Any other tourists on board?

CLIFF

No, just a couple of Zablvacians who work outside the country and were visiting their families.

DAVOR

My poor airport. It lies there like a beautiful woman, waiting to be–

(DAVOR gives Cliff and Ivo an embarrassed look.)

DAVOR

Well, it doesn’t get used very much.

(An awkward pause.)

MATIJA

I hope you’ll enjoy your stay here. Our country can be rather boring for outsiders.

VUKSA

Zablvacia is hard for people to get to, and when they arrive, they wonder why they bothered.

NEVENKA

We don’t have a beautiful coastline like Croatia, ruins like Greece, even Count Dracula’s castle like Rumania.

CLIFF

Zablvacia is totally cool, what I’ve seen of it so far.

DAVOR

You like the Pluzinova Cookie Factory on the edge of town, the post-war monstrosities inflicted on the city center?

CLIFF

Yeah, you’ve got a few modern eyesores. But I come from a berg in California that’s proud of having a building from 1885, so a place like this just bowls me over. It’s obviously had a real long history.

VUKSA

Yes, a long history, like a long night in which you lurch from one nightmare to the next. Our country has been shrunk, expanded, swallowed whole. Decimated by floods and droughts, plague and famine. Ground under the heel of Turks, Hungarians, Serbs, Nazis.

NEVENKA

Sometimes I’m not even sure Zablvacia exists. I joined a pen pal club and wrote to a girl in Chile, and she wrote back that none of her friends had ever heard of such a place, I must be making it up.

IVO

Cliff wants to write a play about Zablvacia.

VUKSA

So you’re a playwright, Cliff! What have you written?

CLIFF

Four one acts, a few two acts, a couple of three acts, and a five act.

NEVENKA

That’s eighteen acts altogether.

CLIFF

I’ve only had one of my pieces staged so far, at Stanford’s Edge of the Fringe Festival, but I’m about to have my big break, I’m sure. My Zablvacian play will be a tragedy in blank verse. That form is just ripe for revival, don’t you agree, Vuksa?

VUKSA

(taking another sip)

At my age, anything involving blankness is appealing.

CLIFF

The play will be about one of your early kings.

NEVENKA

Which? Pribislav the Magnificent, Dervan the Beseiger, Samo the Pious?

CLIFF

No, the last of the Banovina line, Ivan the Ineffectual.

MATIJA

Oh yes, the king who invited the Turks to drop by any time they liked, thinking it would be good for business.

VUKSA

Any parts in it for a woman who, though somewhat older, still has a lot of glamor and charisma?

CLIFF

Sure, Ivan’s mom. She’s like Lady Macbeth and the Three Witches rolled into one.

VUKSA

Perfect!

(DAVOR gets up and grabs one of the leather portfolios.)

DAVOR

Cliff, I hope you’ll excuse me, but I must go into the office. I have an extremely important meeting tomorrow morning –

MATIJA

Davor, that’s Nevenka’s portfolio. Can’t you see where she scratched it when she fell off her bike?
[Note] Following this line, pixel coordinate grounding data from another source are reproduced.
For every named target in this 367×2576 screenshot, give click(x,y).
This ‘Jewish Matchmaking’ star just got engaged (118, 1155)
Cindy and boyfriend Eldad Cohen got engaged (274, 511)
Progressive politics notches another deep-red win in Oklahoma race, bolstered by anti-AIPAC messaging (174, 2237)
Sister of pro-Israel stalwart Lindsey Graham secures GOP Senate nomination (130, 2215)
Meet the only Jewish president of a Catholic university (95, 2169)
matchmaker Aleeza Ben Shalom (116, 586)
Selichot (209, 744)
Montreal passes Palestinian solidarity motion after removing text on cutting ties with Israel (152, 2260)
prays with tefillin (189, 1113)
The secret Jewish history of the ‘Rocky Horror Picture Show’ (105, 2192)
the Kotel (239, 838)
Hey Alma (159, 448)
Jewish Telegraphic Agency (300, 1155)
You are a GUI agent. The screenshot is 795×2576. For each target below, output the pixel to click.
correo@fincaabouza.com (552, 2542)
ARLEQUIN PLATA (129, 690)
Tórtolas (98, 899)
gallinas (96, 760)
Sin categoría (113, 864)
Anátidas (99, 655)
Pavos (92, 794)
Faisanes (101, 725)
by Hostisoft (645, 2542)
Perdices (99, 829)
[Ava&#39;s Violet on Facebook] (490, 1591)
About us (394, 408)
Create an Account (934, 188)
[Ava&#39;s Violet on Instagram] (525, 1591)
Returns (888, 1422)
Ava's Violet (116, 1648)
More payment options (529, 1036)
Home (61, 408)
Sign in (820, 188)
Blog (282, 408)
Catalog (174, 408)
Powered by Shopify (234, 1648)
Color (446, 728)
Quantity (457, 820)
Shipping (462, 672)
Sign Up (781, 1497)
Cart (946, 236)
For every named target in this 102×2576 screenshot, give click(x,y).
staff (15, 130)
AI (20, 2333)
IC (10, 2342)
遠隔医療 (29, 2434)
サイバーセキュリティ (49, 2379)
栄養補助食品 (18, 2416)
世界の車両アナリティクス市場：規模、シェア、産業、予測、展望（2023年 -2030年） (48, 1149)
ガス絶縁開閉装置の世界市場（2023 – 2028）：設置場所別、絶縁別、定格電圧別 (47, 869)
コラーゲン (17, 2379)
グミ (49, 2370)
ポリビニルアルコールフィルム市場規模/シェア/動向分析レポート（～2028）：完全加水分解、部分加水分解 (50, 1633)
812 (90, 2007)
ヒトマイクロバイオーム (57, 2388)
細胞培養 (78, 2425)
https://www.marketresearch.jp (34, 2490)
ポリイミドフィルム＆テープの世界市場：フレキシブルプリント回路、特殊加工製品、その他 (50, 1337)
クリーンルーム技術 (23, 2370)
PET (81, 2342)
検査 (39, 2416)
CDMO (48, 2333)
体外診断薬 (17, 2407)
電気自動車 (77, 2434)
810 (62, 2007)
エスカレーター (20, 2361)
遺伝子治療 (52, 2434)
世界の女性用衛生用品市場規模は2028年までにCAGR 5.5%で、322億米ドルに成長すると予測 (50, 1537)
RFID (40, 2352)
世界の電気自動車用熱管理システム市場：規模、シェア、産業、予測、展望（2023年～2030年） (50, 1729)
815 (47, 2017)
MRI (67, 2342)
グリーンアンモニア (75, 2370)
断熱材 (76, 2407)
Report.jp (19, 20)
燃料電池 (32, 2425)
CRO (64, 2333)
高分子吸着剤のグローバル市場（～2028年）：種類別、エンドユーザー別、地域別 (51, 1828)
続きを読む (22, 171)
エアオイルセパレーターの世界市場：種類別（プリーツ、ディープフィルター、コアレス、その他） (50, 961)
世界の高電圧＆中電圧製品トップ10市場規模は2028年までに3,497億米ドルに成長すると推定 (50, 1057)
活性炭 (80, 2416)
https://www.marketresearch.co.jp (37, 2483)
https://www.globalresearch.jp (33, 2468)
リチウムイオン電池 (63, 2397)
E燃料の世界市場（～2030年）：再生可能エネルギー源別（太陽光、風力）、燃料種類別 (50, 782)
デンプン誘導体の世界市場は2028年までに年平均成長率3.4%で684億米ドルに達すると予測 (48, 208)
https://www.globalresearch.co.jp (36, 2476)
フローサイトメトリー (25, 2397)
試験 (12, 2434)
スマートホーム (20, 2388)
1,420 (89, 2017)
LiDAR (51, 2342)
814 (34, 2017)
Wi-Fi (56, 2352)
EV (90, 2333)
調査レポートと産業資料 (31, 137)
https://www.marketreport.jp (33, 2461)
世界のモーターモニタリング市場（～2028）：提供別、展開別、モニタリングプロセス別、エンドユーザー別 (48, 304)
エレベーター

(DAVOR peers at the portfolio.)

MATIJA

(to Cliff)

It seemed like a sweet idea to give them the same portfolios at Christmas, but they’re always mixing them up. Nevenka, I’ve asked you to keep yours in your room.

(MATIJA takes the portfolio from DAVOR and hands it to NEVENKA.)

NEVENKA

But it’s so crowded in there with me and Gran.

MATIJA

And now I think we should have lunch.